== Records contained in a dataset ==
════
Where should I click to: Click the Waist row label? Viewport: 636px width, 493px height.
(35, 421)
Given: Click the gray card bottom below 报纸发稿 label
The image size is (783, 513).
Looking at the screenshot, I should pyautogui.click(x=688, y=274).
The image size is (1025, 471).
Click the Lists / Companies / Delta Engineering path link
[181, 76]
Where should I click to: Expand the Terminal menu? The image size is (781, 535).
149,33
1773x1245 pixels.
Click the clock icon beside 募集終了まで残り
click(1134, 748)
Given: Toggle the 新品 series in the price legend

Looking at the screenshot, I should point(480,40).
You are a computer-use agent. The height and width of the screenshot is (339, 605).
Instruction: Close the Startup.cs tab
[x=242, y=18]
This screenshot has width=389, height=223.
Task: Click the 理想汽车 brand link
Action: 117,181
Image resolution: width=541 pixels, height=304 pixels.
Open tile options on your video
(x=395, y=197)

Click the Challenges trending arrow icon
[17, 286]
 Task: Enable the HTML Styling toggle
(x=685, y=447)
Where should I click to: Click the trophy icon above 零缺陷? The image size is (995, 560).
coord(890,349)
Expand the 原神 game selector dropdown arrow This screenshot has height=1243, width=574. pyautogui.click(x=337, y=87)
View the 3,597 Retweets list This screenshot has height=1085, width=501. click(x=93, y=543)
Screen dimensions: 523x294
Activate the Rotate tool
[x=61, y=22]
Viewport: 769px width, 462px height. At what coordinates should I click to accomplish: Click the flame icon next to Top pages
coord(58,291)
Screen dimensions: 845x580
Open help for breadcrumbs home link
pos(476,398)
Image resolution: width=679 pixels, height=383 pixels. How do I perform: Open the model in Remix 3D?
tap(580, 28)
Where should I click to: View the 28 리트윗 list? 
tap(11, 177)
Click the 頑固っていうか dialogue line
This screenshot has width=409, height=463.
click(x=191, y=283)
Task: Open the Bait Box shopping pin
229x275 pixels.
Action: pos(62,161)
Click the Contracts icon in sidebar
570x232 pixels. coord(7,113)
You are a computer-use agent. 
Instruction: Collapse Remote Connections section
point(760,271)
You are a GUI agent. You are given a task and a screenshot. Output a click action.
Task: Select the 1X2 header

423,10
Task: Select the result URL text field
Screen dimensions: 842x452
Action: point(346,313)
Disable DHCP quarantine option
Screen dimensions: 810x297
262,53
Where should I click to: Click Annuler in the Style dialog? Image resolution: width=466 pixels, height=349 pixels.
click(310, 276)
════
== DIRECTIONS FOR THIS TASK ==
Return each line of the data above that includes the word "computer".

== TASK ANSWER ==
You are a computer-use agent. The height and width of the screenshot is (339, 605).
You are a computer-use agent. 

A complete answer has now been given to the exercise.